The king rail (Rallus elegans) is a waterbird, the largest North American rail.

Description

Distinct features are a long bill with a slight downward curve, with adults being brown on the back and rusty-brown on the face and breast with a dark brown cap. They also have a white throat and a light belly with barred flanks. Immature birds are covered in down, with light brown on the head and darker brown on the back and wings.

This bird's call is a low repeated grunt transcribed as kek-kek-kek.

Distribution and Habitat
This bird breeds in marshes in eastern North America. Birds along the southeastern coasts of the United States are permanent residents. Other birds migrate to the southern United States and Mexico; in Canada, they are found in southern Ontario. An adult King Rail will molt completely after nesting and it becomes flightless for almost a month.

Ecology
This bird is diurnal, contrasting with its smaller, nocturnal relatives.

Breeding
The nest is a raised platform built with marsh vegetation and covered by a canopy. This is to hide the eggs of this bird from predators that are searching from above.

The king rail interbreeds with the clapper rail where their ranges overlap; some researchers believe that these two birds belong to the same species.

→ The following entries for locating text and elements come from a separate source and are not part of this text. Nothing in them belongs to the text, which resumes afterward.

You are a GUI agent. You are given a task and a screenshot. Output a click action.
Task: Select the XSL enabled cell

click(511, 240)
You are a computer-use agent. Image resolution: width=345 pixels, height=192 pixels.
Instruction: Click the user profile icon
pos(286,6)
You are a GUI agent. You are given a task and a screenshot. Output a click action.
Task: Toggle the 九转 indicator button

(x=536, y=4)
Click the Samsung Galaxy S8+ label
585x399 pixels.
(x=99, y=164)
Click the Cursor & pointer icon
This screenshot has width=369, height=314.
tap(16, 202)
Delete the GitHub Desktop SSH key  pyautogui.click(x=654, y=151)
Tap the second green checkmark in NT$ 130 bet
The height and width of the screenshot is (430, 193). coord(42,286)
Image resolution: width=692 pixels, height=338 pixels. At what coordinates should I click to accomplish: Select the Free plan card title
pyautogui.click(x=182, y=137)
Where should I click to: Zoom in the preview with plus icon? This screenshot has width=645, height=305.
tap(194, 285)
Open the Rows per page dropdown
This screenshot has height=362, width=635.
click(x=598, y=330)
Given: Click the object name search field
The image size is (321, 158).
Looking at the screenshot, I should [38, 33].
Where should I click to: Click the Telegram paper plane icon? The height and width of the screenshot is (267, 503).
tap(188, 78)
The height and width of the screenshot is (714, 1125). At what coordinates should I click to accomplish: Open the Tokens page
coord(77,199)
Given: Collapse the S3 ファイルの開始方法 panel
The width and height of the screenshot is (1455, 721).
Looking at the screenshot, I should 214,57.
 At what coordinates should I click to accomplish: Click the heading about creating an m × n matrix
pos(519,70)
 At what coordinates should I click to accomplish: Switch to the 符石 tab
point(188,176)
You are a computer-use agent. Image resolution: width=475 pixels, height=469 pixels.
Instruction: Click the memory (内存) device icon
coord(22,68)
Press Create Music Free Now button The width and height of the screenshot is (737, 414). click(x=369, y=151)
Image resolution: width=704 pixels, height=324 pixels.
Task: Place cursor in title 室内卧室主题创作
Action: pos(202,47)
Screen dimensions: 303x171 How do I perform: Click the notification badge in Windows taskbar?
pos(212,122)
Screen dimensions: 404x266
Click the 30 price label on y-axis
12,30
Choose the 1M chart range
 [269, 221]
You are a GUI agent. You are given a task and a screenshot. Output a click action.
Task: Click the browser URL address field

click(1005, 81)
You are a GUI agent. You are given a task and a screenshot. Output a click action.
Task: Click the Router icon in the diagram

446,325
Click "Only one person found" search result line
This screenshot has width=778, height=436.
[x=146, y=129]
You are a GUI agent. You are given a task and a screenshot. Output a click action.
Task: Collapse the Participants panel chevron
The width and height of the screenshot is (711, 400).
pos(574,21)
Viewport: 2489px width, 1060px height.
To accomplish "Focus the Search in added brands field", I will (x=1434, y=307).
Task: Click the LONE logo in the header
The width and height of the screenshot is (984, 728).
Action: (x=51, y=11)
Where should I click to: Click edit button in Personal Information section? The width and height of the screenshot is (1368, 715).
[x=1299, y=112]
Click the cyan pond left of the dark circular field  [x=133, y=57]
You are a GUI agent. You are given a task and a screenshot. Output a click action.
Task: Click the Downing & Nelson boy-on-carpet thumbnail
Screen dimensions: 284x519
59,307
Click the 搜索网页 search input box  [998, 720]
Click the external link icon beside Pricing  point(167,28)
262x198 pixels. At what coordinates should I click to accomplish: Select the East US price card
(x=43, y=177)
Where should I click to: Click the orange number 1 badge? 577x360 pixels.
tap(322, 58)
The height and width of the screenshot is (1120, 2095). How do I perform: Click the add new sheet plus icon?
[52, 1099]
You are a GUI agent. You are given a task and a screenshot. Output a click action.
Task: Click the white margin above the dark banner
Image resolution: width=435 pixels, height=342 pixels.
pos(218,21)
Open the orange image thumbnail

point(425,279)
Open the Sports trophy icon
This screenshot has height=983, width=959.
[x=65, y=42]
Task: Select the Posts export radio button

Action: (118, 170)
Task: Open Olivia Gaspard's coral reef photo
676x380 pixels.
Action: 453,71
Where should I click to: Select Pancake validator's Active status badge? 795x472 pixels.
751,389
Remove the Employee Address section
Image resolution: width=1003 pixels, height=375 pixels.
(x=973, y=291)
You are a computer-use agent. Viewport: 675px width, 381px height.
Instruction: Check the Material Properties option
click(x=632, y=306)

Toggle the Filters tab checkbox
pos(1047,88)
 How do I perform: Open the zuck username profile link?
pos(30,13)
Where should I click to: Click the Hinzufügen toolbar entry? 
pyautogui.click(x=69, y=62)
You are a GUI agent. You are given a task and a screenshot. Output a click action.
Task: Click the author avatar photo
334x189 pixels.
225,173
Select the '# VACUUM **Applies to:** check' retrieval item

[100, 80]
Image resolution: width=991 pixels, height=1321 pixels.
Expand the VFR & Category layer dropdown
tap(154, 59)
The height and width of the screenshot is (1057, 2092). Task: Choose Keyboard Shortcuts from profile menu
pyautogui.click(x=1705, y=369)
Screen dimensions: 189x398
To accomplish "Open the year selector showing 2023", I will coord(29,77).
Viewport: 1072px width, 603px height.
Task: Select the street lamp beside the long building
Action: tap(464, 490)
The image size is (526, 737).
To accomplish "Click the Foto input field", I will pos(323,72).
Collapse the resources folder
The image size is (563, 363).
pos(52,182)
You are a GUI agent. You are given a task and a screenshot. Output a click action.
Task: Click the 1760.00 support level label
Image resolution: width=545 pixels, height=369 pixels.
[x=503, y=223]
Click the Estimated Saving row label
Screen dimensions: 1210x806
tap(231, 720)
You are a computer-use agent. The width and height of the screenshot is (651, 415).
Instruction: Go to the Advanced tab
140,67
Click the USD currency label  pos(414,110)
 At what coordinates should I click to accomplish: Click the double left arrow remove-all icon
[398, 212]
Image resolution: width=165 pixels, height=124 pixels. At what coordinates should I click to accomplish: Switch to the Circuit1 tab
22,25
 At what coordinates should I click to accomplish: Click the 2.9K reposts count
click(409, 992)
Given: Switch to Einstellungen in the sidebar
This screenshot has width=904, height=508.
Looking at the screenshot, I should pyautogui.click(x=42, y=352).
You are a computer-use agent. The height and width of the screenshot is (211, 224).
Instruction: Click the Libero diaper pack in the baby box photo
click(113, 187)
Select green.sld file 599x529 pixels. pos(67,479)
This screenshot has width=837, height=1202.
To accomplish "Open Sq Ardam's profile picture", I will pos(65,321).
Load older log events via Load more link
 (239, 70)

The king rail lays a clutch of 6 to 14 pale buff eggs with brown spotting. They usually measure . Both parents incubate the eggs for 21 to 23 days. When the eggs hatch, the young are covered in down and are able to leave the nest. They are not able to feed themselves, though, and thus must rely on their parents for food for up to six weeks after they hatch.

Feeding
This rail forages in shallow water near cover and eats mainly aquatic insects and crustaceans. It forages by probing the mud while moving around in shallow water.

The chicks are fed small arthropod prey by their parents. The prey is transferred from one parent's beak to that of the chick.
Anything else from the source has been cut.